As we all know, IBM has a three pillar strategy, software, services and hardware which cater to the customer. Key to the recipe for success is to optimize clients’ IT investment value by providing an end-to-end solution. Just to recall, back in the early 90s, customers were so frustrated with IBM’s monolithic approach that they think IBM is a slow maneuvering elephant. Nevertheless, who says an elephant can’t dance, and we all know about Lou Gerstner’s historic turnaround from IBM’s near-death spiral, and how a culture was instituted to inspire employees to drive toward customer-defined success.
Today IBM still garners most of its revenue from services and consulting, but software now contributes more to earnings than consulting. Why software? The simple answer, it has a greater profit margin. The 80-90% margin it gets on software is double what they achieve elsewhere. In the last decade alone, IBM has acquired over 100 software companies to steer itself towards that direction, and in 2010 the software group has revenues of $22.5 billion and 70,000 employees. To put this in perspective, the group alone is almost the same size as the evil empire (aka Oracle).
Look at the big-name acquisition in the past decade, PWC Consulting in 2002, Rational in 2003, FileNet in 2006, DataMirror in 2007, Cognos in 2008, Lombardi in 2009. The list goes on and on. Did you know prior to the acquisition made in March 2011, IBM had its longest acquisition drought for almost 8 years, and guess how long that period was: 5 months.
In a sense IBM is trying to fuel its revenue growth via acquisition with its stockpiled $11 billion of cash. An analogy is a high-jumper who already holds the world record, and is trying to squeeze as much as possible to break its own record. If he can’t break the record fast enough, then he injects human growth hormones. Now, I’m not comparing IBM to Barry Bonds, who claims he never “knowingly” took steroids. I’m just saying it is using acquisition to fuel revenue growth.
However, the stomach of its customer might be suffering from digestive problems from all these acquisitions. One general negative feedback from the customers is: IBM has too many products. Even worst, they think IBM is trying to generate more revenue by selling them more product licenses. Given the burden it will place on them to figure out which product to use, they think they also have to pay more to IBM global services. Customers should not have these views on IBM. Therefore in my opinion, the measure of success for acquisition is on how easy it is for acquired customers to adopt and then ‘grow into’ the IBM products, and prevent technical complexity that prolong the customer’s solution selection. Duplicate offerings will also be consolidated.

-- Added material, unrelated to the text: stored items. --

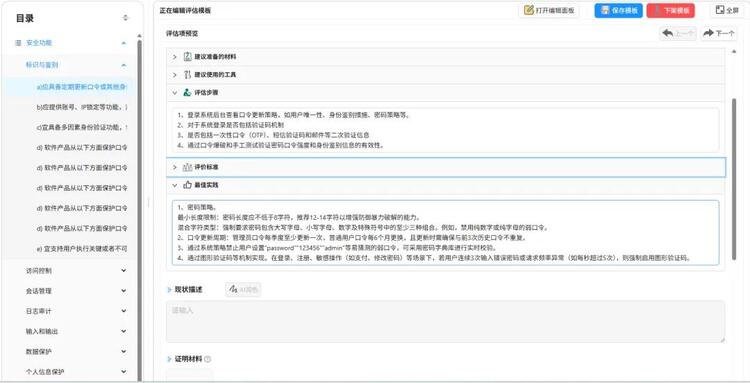Open 个人信息保护 category in sidebar
Screen dimensions: 750x383
(x=77, y=372)
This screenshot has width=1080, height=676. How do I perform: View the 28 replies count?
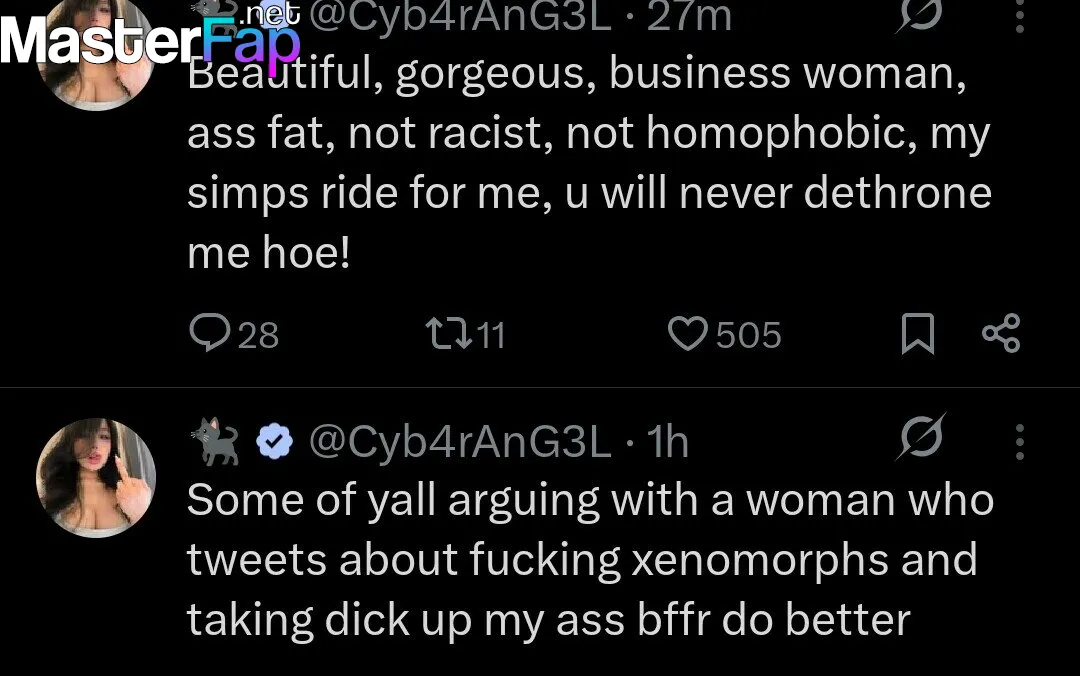pos(258,335)
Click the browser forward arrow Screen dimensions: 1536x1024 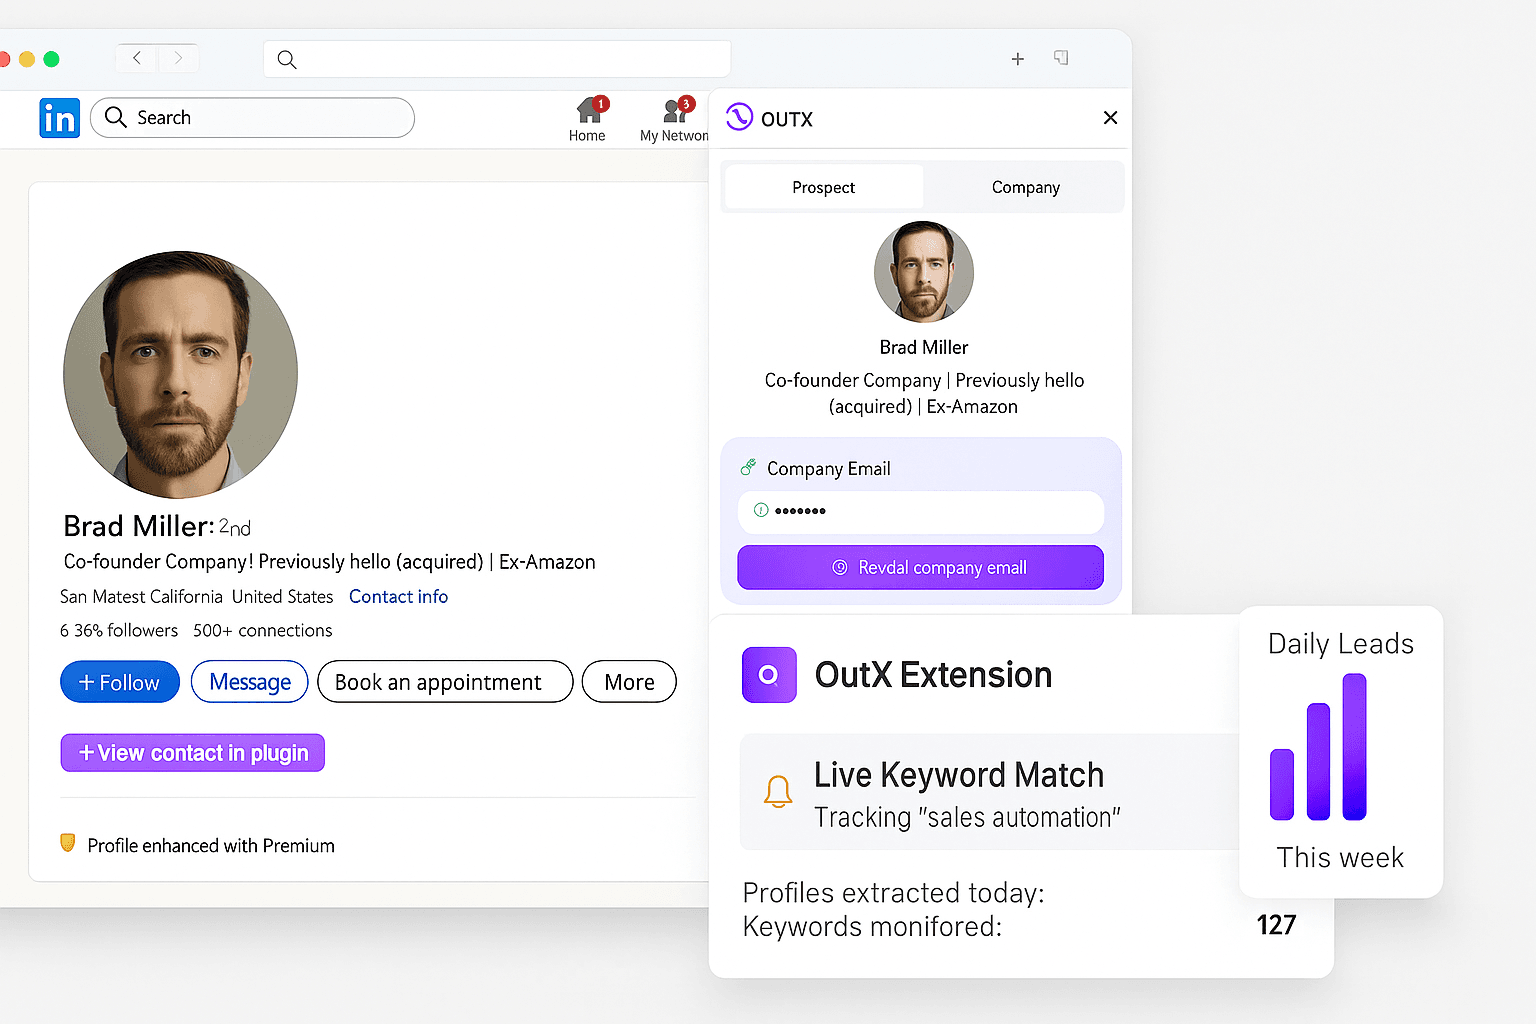click(178, 58)
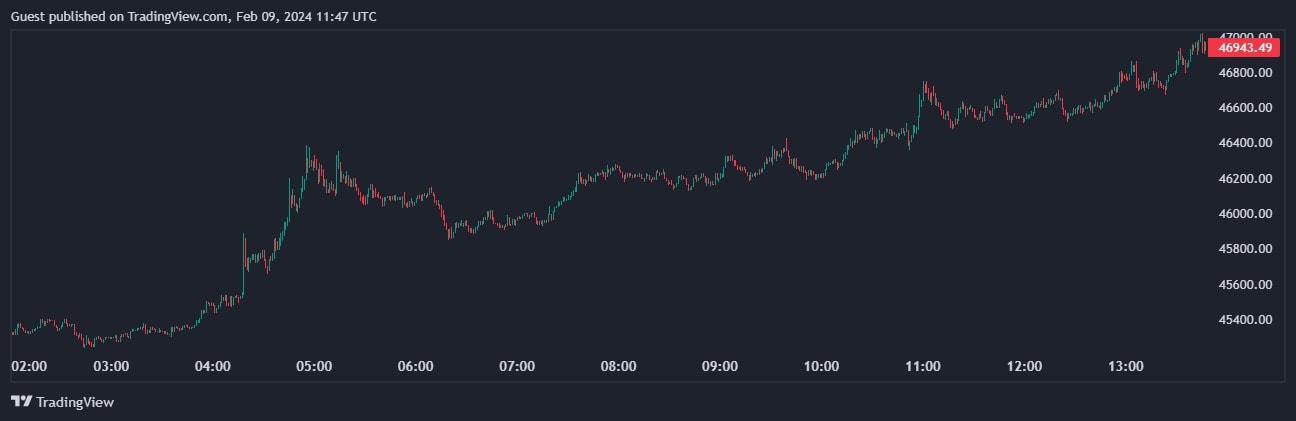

Finally, we have all heard about the four ambitious strategies of IBM: provide sophisticated data-crunching to allow clients to see patterns in data, pepper the world with sensors in the Smarter Planet initiative, migrate customer’s IT assets and services to heaven, otherwise known as cloud, and capitalize on every last corner of the emerging world. The question is, if you don’t work on any of those four strategies directly, how can you embrace them? What will it mean if you don’t work on those areas, when the wave of consolidation comes? Frankly, I don’t know what to say. If you have an answer, please let me know. Thank you.